#### [Aim]
Revise the passage on radio stations and digital revenue: rewrite everything from "As Facebook’s stock" down to "with other people.", swapping "counterproductive" for "self-defeating".

#### [Document section]
|---|

Yesterday, we discussed Saga Communications’ decision to end ad insertion in its streams. And that opens the door to a larger conversation and a bigger question:
If we cannot monetize it, why are we still doing it?
Of course, there are certain activities that radio stations should engage in that will never generate revenue – and that’s not a bad thing. It’s the price of doing business, it’s the cost of building relationships, and it’s the tariff to keep connected to the audience and build a meaningful brand.
As Facebook’s stock price may be proving, monetizing social media – at least in the ways it’s being done now – may be a futile, if not a counterproductive effort. As Lori Lewis has stated from the beginning, most consumers didn’t sign up with Facebook to join brand pages and to be marketed to. They just want to share their lives with other people.
So while social media monetization may be a very tough putt, that shouldn’t be the case with so many other digital activities that are crying out for sponsor and advertiser support.
How many radio brands have created and grown strongly successful franchises and cottage industries in podcasting, video streaming, large email and text databases, mobile applications, and other digital endeavors only to be running them commercial-free or watching the sales department throw them in as the dreaded “value-added?”

|---|

#### [Provided material]

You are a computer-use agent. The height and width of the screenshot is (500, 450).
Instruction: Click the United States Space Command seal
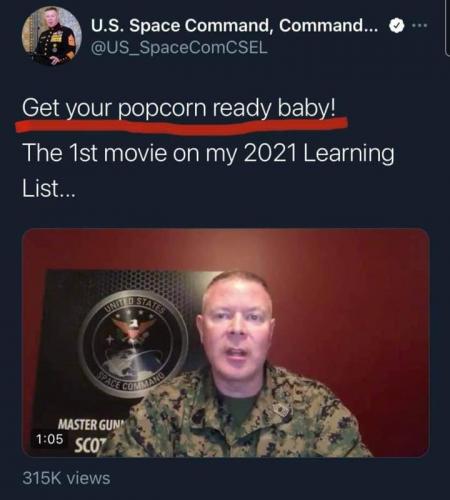click(x=134, y=343)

|---|

#### [Expected answer]
As Facebook’s stock price may be proving, monetizing social media – at least in the ways it’s being done now – may be a futile, if not a self-defeating effort. As Lori Lewis has stated from the beginning, most consumers didn’t sign up with Facebook to join brand pages and to be marketed to. They just want to share their lives with other people.